Cancer Hope From Cell Research
RADICALLY improved cancer treatments could be developed within three years following a breakthrough by scientists in Scotland studying cell growth.
Professor Nick La Thangue, who heads a 20-strong team at Glasgow University’s Institute of Biomedical and Life Sciences, claims to have deciphered a crucial molecular command system which can prevent tumours from growing.
The discovery could lead to treatments which block the development of tumours without destroying healthy cells, thus avoiding the devastating side-effects associated with traditional cancer therapy.
The team’s findings, published last night on the online edition of the science journal Nature Cell Biology, mark the first time the biological mechanism preventing cell growth has been fully mapped.

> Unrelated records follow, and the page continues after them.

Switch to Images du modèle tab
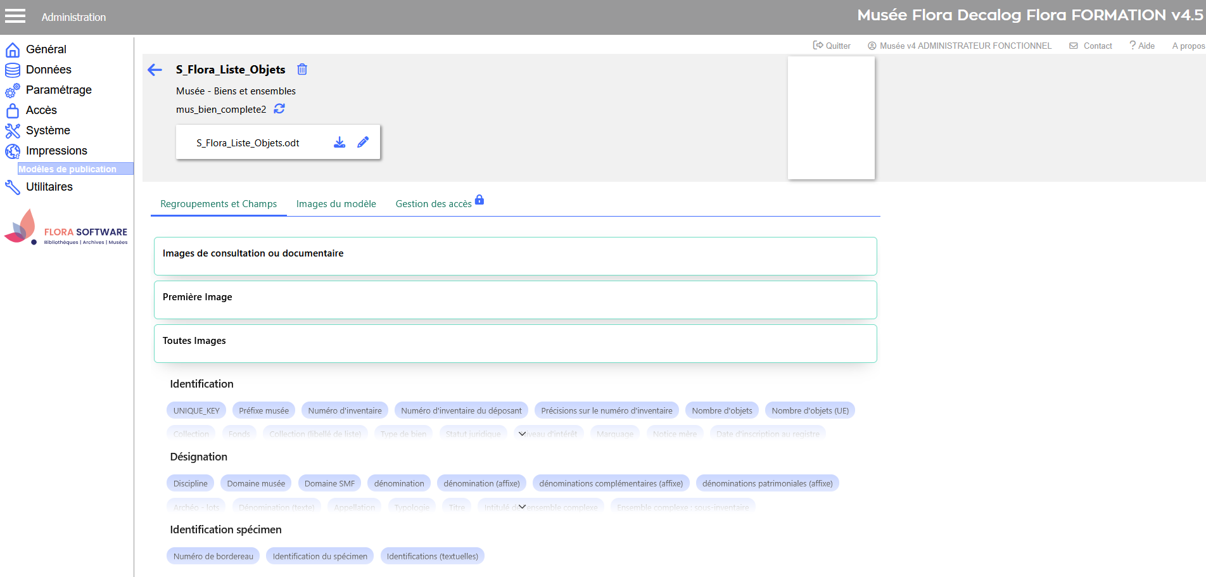 [336, 204]
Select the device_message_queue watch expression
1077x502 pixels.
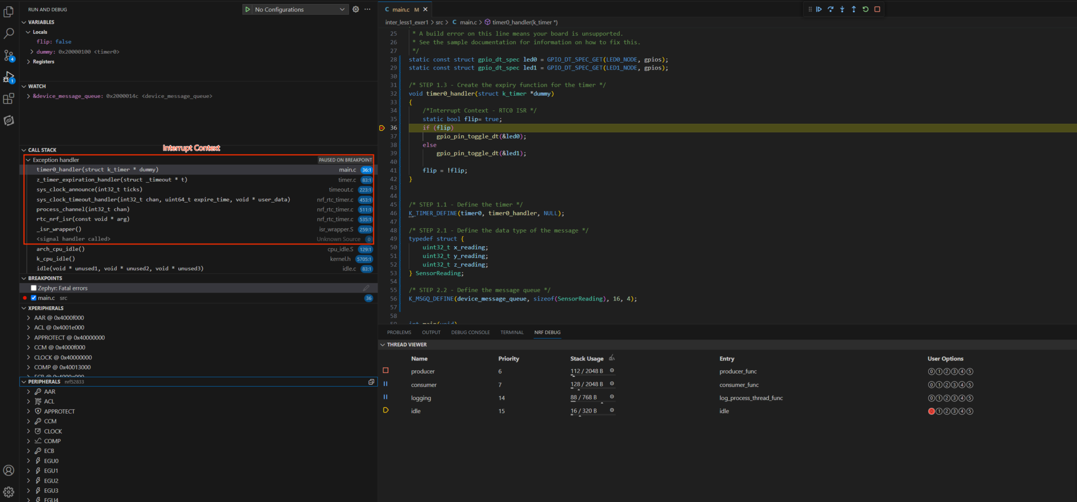121,96
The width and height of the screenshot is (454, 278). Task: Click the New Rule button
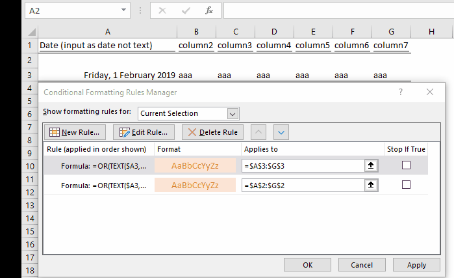pos(75,132)
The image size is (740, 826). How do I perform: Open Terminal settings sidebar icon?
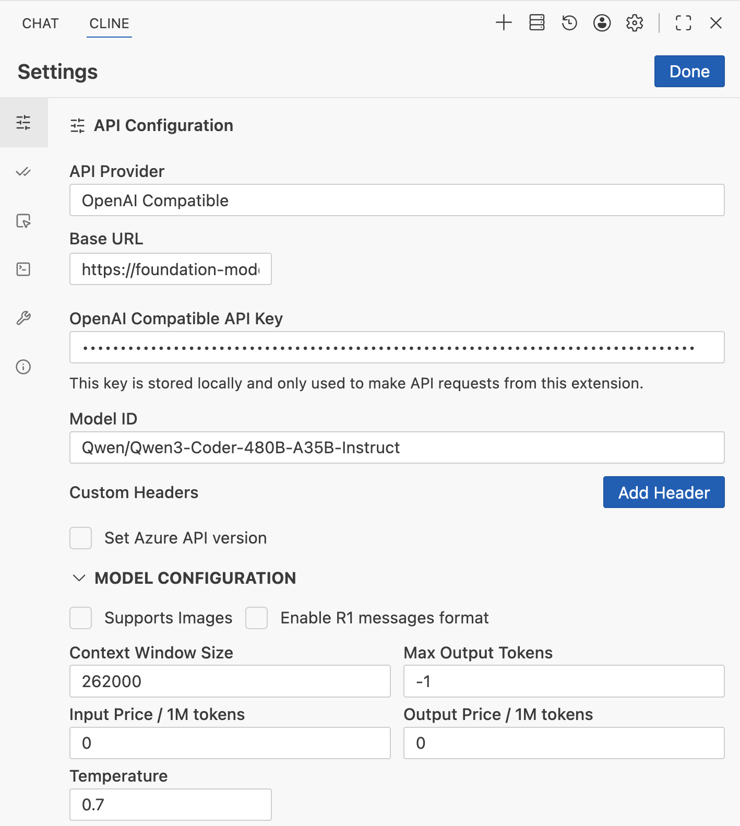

Targeting the molecular pathways which trigger cancer has attracted considerable interest among cancer re-searchers and several drugs based on this approach have been licensed over the past two years. However, research so far has targeted the mutant proteins which stimulate cell growth in tumours. Despite impressive results, cancerous cells have proved adept at mutating so as to render the treatment ineffective in the long term.
By contrast, Professor La Thangue’s research has targeted the proteins responsible for preventing cell growth. In healthy cells, these act as a natural braking mechanism on growth but are absent in cancerous tissue.
He predicted that developing a drug to the stage of clinical trials could happen “within two to three years”.